Web Crawler Tools — Safe & Structured Web Scraping
What are the Web Crawler Tools?
Langoedge provides powerful web crawling tools designed to retrieve real-time data from external websites. Rather than returning raw, messy HTML, these tools parse pages, strip away advertisements and navigation blocks, and present clean, structured Markdown directly to your AI agents.
The platform exposes two principal crawling tools:
crawl_url(Native Adaptive Crawler): Built on high-performance crawling engines with built-in sandbox controls and security layers.fire_crawl_url(Firecrawl Integration): Integrates with external scraping APIs for handling complex rendering or bypassing strict anti-bot systems.
1. The Native Web Crawler (crawl_url)
The native web crawler is optimized for speed, deep crawling, and structural output. It supports crawling a single URL or executing a breadth-first search (BFS) across multiple pages.
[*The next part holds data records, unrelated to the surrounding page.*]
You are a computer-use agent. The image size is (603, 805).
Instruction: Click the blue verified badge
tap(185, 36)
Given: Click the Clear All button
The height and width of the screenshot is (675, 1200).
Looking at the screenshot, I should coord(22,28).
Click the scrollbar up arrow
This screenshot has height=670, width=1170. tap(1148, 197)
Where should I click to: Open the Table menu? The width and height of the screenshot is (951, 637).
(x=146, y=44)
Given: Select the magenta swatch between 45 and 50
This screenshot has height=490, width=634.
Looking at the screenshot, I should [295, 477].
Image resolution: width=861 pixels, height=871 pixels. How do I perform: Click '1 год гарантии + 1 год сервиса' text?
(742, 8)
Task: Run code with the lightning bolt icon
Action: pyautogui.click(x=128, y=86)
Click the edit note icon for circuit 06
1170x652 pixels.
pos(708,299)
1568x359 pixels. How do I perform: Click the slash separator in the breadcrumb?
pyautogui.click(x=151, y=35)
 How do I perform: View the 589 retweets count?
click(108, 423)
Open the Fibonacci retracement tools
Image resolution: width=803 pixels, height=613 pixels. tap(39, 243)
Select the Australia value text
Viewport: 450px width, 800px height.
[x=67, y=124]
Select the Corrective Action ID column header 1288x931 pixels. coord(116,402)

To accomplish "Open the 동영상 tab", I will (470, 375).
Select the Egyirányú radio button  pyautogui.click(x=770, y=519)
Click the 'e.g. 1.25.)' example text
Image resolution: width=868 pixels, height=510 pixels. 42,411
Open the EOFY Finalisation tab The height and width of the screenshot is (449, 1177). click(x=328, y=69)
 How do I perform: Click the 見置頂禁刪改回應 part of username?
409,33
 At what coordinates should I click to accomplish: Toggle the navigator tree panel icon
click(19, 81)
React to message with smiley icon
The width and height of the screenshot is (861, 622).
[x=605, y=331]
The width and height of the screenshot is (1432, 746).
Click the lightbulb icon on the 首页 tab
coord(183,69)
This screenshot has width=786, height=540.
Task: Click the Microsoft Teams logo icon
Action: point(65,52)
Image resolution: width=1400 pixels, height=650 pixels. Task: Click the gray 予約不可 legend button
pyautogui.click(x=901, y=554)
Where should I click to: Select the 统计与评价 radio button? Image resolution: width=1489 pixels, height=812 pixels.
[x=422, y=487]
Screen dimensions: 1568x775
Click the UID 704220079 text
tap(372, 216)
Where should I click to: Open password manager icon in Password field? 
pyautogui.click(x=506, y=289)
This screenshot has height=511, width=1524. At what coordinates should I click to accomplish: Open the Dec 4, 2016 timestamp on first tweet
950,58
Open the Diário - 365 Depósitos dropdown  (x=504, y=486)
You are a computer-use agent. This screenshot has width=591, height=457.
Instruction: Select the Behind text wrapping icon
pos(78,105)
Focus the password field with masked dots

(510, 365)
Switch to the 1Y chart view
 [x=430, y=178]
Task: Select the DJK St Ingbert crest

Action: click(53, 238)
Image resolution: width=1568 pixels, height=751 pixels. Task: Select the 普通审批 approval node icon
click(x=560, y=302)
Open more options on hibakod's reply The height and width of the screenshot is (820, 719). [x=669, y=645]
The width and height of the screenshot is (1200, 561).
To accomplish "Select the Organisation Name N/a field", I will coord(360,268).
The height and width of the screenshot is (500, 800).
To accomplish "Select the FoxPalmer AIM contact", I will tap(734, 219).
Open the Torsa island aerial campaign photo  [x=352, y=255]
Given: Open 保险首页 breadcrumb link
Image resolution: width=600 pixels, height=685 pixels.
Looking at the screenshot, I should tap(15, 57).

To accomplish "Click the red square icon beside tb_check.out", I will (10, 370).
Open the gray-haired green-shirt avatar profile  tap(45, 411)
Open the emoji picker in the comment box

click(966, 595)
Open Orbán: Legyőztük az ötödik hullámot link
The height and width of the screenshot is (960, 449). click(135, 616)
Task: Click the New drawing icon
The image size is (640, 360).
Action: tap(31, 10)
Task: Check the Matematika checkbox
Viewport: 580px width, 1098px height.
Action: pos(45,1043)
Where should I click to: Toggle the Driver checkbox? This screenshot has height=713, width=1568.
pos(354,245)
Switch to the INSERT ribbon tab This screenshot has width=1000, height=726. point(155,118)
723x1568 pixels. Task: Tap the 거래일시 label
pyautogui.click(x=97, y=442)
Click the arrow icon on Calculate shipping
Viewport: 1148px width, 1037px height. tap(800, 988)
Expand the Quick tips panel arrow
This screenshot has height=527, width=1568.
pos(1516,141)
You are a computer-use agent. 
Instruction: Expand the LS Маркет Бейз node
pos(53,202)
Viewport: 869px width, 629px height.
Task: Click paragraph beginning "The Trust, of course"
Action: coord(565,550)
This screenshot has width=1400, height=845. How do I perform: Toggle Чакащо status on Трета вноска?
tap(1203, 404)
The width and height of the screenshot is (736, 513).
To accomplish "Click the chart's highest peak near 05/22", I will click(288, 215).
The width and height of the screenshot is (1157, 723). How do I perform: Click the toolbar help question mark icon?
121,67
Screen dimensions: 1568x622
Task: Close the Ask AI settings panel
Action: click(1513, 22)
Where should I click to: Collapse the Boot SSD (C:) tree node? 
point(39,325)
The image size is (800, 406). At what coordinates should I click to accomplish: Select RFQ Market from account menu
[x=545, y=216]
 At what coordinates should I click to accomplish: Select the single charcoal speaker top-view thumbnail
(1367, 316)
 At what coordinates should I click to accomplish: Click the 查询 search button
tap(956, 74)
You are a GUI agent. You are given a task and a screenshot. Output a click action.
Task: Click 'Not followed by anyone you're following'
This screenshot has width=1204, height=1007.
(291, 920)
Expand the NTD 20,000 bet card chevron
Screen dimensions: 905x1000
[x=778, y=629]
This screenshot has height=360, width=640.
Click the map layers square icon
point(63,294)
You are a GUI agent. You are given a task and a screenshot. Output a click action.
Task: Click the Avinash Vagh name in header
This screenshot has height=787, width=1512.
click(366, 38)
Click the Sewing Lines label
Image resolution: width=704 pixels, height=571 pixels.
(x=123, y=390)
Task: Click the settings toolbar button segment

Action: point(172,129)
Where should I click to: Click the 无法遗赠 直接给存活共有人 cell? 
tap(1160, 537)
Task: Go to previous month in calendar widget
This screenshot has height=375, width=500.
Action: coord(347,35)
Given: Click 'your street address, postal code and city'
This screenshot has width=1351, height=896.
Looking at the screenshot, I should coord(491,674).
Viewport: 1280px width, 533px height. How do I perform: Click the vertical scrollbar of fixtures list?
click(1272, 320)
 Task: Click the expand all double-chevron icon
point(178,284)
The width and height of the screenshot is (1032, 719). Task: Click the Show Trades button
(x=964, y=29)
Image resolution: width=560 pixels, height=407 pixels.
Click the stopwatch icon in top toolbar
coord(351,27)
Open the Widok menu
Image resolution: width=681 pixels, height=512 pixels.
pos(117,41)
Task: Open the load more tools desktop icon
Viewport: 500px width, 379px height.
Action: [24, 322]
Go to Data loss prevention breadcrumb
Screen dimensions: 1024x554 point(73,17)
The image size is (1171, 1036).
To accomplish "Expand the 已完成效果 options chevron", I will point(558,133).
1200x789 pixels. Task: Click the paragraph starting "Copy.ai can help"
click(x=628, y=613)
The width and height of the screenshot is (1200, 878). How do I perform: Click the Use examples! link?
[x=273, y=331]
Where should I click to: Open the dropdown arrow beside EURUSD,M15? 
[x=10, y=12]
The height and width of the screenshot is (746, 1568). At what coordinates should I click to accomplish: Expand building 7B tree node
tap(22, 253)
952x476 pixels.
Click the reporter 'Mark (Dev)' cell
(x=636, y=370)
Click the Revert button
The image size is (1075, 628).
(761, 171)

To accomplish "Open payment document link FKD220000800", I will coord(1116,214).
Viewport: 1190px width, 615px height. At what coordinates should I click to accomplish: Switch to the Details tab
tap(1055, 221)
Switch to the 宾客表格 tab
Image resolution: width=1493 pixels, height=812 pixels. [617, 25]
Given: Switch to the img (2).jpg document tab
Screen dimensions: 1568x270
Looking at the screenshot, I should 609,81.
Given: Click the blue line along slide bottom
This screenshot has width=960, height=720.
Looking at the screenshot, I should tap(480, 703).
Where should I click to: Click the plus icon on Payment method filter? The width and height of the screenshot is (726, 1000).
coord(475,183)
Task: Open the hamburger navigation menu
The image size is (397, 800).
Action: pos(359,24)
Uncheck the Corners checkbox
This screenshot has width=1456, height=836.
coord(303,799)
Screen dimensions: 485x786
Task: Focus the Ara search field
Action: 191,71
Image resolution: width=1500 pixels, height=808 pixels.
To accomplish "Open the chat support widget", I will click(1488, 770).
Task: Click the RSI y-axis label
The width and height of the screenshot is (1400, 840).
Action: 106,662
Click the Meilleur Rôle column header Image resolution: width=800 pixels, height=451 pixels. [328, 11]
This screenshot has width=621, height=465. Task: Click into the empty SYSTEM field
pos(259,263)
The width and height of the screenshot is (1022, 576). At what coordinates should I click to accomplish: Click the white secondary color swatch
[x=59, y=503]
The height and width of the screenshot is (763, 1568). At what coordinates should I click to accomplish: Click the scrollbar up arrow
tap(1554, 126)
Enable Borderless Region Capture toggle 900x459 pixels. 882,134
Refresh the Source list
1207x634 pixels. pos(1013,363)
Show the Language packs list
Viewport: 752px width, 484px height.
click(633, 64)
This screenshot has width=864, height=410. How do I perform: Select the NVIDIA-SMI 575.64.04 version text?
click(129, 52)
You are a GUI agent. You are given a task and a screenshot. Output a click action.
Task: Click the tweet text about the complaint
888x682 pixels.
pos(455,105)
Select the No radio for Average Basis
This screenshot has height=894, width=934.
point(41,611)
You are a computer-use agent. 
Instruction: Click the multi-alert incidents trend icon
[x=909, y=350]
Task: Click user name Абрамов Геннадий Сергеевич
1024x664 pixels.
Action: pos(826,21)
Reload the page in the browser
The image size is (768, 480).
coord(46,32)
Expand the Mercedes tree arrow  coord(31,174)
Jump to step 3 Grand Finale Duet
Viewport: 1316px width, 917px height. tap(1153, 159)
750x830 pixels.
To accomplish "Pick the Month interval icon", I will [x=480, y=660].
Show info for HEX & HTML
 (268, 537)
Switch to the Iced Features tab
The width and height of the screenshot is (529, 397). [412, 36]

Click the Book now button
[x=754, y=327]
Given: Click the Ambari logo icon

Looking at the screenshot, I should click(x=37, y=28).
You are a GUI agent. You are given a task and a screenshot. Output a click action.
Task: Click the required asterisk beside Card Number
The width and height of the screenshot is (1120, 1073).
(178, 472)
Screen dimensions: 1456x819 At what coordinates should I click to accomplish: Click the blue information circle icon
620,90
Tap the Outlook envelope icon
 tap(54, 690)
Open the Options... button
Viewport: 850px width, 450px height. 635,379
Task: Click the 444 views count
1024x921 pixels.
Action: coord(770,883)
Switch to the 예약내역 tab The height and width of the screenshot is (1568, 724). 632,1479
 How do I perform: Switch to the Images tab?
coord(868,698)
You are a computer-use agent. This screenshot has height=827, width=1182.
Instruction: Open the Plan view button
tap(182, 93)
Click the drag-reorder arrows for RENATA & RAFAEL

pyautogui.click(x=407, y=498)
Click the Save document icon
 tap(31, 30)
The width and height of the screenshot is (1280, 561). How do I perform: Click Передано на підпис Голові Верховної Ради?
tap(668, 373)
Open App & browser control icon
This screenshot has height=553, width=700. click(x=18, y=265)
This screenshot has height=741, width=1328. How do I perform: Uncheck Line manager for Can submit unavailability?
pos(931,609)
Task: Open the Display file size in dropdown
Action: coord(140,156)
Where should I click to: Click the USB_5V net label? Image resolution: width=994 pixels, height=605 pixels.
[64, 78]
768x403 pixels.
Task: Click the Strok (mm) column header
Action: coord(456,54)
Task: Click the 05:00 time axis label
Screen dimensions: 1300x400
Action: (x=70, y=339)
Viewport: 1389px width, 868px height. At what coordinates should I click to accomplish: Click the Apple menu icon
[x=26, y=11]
Security & SSRF Protection
For enterprise security, the native crawler enforces strict Server-Side Request Forgery (SSRF) protections. The gateway verifies every destination IP address before connection:
- Blocked Ranges: All private IP subnets (e.g.,
10.0.0.0/8,192.168.0.0/16,172.16.0.0/12), loopbacks (127.0.0.1,::1), and cloud metadata services (169.254.169.254). - Domain Isolation: Any attempt to query internal workspace microservices or hostnames (like
localhostor cloud dashboard services) will raise anUnsafeURLErrorand halt execution instantly.
Tool Parameters
When configuring a crawl_url action within a graph node, you can define the following settings:
| Parameter | Type | Required | Description |
|---|---|---|---|
url |
string |
Yes | The starting HTTP/HTTPS link to crawl. |
url_patterns |
array[string] |
No | Glob/Regex patterns to match. Only URLs matching these patterns will be crawled. |
allowed_domains |
array[string] |
No | Whitelist of domains. The crawler will not exit these boundaries. |
blocked_domains |
array[string] |
No | Blacklist of domains to skip. |
Technical Output Structure
The tool returns a list of web page content blocks structured as follows:
[
{
"title": "Page Title",
"content": "## Section Heading\n\nThis is structured markdown text extracted from the page.",
"metadata": {
"source": "https://example.com/sub-page"
}
}
]
2. The Firecrawl scraper (fire_crawl_url)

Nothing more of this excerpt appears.